More than a couple of booths were featuring routers and gateways. More than I remember from the last time I was at the show. Network routers and gateways are kind of a niche product category. The typical HVAC control engineer knows less about these things that their IT peers over on the other side of the network cable. But we need to at least know the basics, and know that there are products out there that allow us to do some things that we otherwise might not be able to do. Like combine networks of different types.
The routers that I came across were BACnet routers. These devices allowed routing between BACnet/IP, BACnet Ethernet, and BACnet MS/TP networks. Gateways are a little different, in that they actually convert one network protocol to another. The gateways that I observed convert BACnet to Modbus.
Wasn’t that long ago that networks of different protocols were separate, and were to be that way forever. Nowadays, we can all but guarantee that we can find a product that will allow two different network types to be connected. The products are out there, proven to work, and ready for you to find an application for!
Bluetooth Test Instrument
I like the concept of Bluetooth. I’m not one to wear a Bluetooth earpiece paired with my cell phone (although I should be!). I do however use the technology to pair my cell phone with a wireless Bluetooth speaker system for streaming music. Works out real well when I’m poolside, and I don’t want my precious smartphone anywhere near the water. Bluetooth is a short-range wireless technology, and it definitely has its applications, in the 10-30 foot range.
That’s why when I came across the term at a booth that was touting their normal product line of sensors and transmitters, I was intrigued. “What can this strange device be?”, I thought as I approached the booth and gazed at the product. Upon reviewing the accompanying literature, I learned that it was a Bluetooth-enabled temperature/humidity sensor.
The sensor can be put anywhere…placed on a wall, hung from a diffuser, thrown inside the mixed air chamber of an air handler. You name it. The Bluetooth comes in when you want to access the reading. Get within range of the device, pair your phone or tablet to it, and read the current temperature and humidity values. Or log the readings taken from the past week, and generate a report.
The concept of logging temperature data with a smart device has been around. This is just a new take on it, using a newer technology. We’re sure to see more products in our industry utilizing the technologies of the day…what’s next?

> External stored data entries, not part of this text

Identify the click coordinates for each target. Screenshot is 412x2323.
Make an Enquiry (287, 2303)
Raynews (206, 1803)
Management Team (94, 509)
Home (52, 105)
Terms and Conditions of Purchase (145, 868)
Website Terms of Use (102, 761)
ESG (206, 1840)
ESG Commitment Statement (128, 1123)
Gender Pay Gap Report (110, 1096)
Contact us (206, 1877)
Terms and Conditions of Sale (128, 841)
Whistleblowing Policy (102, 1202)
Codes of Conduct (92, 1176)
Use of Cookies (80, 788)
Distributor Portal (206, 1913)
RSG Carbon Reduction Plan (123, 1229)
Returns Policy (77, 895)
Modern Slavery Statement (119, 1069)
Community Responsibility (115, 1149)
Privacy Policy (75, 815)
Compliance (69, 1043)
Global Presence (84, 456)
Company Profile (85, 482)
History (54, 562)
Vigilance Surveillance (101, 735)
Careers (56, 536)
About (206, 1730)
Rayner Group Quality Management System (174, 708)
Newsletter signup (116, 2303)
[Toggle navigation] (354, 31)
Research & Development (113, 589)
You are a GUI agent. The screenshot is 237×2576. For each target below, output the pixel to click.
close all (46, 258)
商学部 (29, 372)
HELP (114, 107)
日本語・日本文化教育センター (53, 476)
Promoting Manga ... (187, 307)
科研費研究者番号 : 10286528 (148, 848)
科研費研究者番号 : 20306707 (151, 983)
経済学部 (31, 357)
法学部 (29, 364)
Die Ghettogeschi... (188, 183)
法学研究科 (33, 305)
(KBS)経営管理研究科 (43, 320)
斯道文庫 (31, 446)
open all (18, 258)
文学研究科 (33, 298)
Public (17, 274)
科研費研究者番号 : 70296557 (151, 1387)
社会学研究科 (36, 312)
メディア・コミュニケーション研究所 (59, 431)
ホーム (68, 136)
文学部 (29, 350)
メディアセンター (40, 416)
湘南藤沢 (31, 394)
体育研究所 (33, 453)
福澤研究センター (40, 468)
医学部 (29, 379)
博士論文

Tip of the Month: Get yer’ WI-Fi on! Go ahead and purchase a WI-FI enabled temperature sensor or relay. Don’t wait until you have an application for it. Buy one now, put a battery in it, get to a Wi-Fi hotspot, and get the thing online. There’s more to it, I’m sure. For instance, setup through the manufacturer’s host site, or something similar. But you need to take the first step, in order to be able to utilize this technology when it comes the time that you really need it!